▸ **DATA FOR ANALYSIS**
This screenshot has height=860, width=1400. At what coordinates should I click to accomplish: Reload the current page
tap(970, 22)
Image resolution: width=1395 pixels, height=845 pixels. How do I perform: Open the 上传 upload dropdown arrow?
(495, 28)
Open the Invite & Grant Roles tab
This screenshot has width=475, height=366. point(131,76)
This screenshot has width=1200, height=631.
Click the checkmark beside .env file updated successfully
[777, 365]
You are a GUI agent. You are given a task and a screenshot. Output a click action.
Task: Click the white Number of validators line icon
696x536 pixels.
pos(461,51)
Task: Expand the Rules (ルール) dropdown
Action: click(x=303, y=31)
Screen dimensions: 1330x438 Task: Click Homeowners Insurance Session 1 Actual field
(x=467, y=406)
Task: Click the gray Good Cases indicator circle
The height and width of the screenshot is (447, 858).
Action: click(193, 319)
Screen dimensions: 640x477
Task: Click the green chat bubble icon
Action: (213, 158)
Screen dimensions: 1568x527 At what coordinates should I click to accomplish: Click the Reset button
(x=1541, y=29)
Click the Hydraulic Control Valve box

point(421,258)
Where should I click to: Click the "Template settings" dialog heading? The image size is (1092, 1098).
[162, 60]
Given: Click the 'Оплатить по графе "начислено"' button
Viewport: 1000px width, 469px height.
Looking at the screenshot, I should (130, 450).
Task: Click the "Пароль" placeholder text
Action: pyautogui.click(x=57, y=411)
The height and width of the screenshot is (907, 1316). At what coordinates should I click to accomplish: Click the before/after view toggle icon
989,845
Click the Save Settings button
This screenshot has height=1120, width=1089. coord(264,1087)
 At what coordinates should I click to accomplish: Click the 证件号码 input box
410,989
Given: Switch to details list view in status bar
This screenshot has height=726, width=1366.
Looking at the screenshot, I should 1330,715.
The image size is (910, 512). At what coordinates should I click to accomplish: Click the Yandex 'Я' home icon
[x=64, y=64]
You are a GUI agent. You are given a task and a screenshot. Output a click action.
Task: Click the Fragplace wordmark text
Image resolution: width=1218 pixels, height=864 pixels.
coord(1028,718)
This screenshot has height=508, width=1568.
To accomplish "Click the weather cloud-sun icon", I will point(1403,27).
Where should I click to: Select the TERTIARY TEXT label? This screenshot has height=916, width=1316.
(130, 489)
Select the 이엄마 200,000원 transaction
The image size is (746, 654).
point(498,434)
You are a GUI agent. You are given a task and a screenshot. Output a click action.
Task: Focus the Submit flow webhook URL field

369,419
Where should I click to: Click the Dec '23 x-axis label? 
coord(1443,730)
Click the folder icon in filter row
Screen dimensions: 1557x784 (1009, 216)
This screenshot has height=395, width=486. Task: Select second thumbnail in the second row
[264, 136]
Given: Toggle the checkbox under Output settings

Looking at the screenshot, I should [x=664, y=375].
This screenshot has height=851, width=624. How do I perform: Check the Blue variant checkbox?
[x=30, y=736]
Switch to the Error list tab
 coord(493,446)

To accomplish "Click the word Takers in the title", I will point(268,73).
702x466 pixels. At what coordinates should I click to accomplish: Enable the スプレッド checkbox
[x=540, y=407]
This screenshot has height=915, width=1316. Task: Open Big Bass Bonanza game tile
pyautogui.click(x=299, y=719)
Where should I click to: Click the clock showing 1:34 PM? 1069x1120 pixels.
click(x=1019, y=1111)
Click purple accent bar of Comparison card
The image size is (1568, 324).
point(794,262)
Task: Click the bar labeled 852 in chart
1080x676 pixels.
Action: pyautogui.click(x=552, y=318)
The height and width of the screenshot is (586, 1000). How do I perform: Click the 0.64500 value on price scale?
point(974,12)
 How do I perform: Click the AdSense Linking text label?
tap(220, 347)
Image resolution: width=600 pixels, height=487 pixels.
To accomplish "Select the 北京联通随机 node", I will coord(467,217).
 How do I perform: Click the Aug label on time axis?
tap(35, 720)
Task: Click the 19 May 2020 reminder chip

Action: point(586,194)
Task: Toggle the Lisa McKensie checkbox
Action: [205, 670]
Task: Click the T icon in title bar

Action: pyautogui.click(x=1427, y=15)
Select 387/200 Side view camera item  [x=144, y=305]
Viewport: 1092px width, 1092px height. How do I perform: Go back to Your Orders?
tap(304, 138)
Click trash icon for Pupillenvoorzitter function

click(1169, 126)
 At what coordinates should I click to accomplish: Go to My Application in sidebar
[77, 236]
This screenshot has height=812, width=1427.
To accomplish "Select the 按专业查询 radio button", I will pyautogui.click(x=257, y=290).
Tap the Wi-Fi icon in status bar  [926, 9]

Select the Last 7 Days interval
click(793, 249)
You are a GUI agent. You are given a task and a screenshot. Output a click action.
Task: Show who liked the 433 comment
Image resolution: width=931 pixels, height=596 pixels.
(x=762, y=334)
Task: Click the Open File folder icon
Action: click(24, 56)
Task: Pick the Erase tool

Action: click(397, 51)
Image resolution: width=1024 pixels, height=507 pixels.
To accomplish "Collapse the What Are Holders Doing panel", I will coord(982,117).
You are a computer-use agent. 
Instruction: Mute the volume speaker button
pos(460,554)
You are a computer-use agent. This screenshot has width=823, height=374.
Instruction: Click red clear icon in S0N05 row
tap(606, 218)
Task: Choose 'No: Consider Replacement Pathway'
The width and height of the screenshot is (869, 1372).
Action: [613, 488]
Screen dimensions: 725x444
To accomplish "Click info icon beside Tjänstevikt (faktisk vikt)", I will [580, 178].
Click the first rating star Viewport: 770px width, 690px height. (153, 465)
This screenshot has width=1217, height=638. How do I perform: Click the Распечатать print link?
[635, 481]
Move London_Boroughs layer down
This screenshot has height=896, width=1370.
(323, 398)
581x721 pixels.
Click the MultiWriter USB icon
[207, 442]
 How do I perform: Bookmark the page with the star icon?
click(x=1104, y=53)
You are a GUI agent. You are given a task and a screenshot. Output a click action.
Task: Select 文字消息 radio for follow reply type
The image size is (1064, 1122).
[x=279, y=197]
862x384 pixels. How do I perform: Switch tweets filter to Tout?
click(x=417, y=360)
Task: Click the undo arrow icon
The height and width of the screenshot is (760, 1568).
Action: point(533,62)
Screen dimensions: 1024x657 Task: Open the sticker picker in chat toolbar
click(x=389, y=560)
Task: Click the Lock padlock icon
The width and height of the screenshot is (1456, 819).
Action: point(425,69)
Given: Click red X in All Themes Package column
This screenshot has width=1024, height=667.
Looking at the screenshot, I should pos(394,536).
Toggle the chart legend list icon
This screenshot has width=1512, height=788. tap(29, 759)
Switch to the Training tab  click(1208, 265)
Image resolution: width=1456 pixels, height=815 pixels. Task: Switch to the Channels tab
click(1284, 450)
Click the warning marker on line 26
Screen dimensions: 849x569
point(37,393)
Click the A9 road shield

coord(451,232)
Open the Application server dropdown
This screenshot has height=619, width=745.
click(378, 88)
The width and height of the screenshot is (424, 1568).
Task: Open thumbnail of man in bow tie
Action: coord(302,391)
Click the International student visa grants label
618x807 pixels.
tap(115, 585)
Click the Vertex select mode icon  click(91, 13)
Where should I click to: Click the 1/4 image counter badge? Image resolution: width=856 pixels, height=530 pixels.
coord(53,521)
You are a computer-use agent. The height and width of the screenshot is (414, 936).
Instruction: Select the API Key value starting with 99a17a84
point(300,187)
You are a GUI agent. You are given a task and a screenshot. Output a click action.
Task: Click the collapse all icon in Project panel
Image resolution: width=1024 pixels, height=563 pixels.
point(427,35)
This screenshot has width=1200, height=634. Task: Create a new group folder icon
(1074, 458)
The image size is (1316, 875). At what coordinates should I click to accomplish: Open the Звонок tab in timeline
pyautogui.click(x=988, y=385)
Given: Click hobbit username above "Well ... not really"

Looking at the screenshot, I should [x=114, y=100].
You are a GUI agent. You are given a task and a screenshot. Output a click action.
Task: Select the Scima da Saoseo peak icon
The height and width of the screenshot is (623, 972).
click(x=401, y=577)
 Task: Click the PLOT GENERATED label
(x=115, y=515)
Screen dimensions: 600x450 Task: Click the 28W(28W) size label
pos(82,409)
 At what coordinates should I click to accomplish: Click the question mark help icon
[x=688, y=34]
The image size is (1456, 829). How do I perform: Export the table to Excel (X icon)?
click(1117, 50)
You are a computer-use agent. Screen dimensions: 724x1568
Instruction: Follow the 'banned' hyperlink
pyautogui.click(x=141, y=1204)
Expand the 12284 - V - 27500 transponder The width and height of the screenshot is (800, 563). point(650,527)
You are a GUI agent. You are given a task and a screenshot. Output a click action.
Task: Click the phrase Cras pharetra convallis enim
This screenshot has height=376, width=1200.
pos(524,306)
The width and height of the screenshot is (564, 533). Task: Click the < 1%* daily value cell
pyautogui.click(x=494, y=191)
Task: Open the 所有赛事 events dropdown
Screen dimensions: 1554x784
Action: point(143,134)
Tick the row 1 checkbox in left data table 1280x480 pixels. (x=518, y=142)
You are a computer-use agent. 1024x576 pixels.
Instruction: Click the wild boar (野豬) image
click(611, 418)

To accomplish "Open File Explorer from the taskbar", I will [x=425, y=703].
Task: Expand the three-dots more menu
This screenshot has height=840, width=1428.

▸ **WORK REQUEST**
From the records above, print exactly the lines that run from the line with "This screenshot has width=1200, height=631." to the line with "Given: Switch to", inclusive.

▸ **EXERCISE RESULT**
This screenshot has width=1200, height=631.
Click the checkmark beside .env file updated successfully
[777, 365]
You are a GUI agent. You are given a task and a screenshot. Output a click action.
Task: Click the white Number of validators line icon
696x536 pixels.
pos(461,51)
Task: Expand the Rules (ルール) dropdown
Action: click(x=303, y=31)
Screen dimensions: 1330x438 Task: Click Homeowners Insurance Session 1 Actual field
(x=467, y=406)
Task: Click the gray Good Cases indicator circle
The height and width of the screenshot is (447, 858).
Action: click(193, 319)
Screen dimensions: 640x477
Task: Click the green chat bubble icon
Action: (213, 158)
Screen dimensions: 1568x527 At what coordinates should I click to accomplish: Click the Reset button
(x=1541, y=29)
Click the Hydraulic Control Valve box

point(421,258)
Where should I click to: Click the "Template settings" dialog heading? The image size is (1092, 1098).
[162, 60]
Given: Click the 'Оплатить по графе "начислено"' button
Viewport: 1000px width, 469px height.
Looking at the screenshot, I should (130, 450).
Task: Click the "Пароль" placeholder text
Action: pyautogui.click(x=57, y=411)
The height and width of the screenshot is (907, 1316). At what coordinates should I click to accomplish: Click the before/after view toggle icon
989,845
Click the Save Settings button
This screenshot has height=1120, width=1089. coord(264,1087)
 At what coordinates should I click to accomplish: Click the 证件号码 input box
410,989
Given: Switch to details list view in status bar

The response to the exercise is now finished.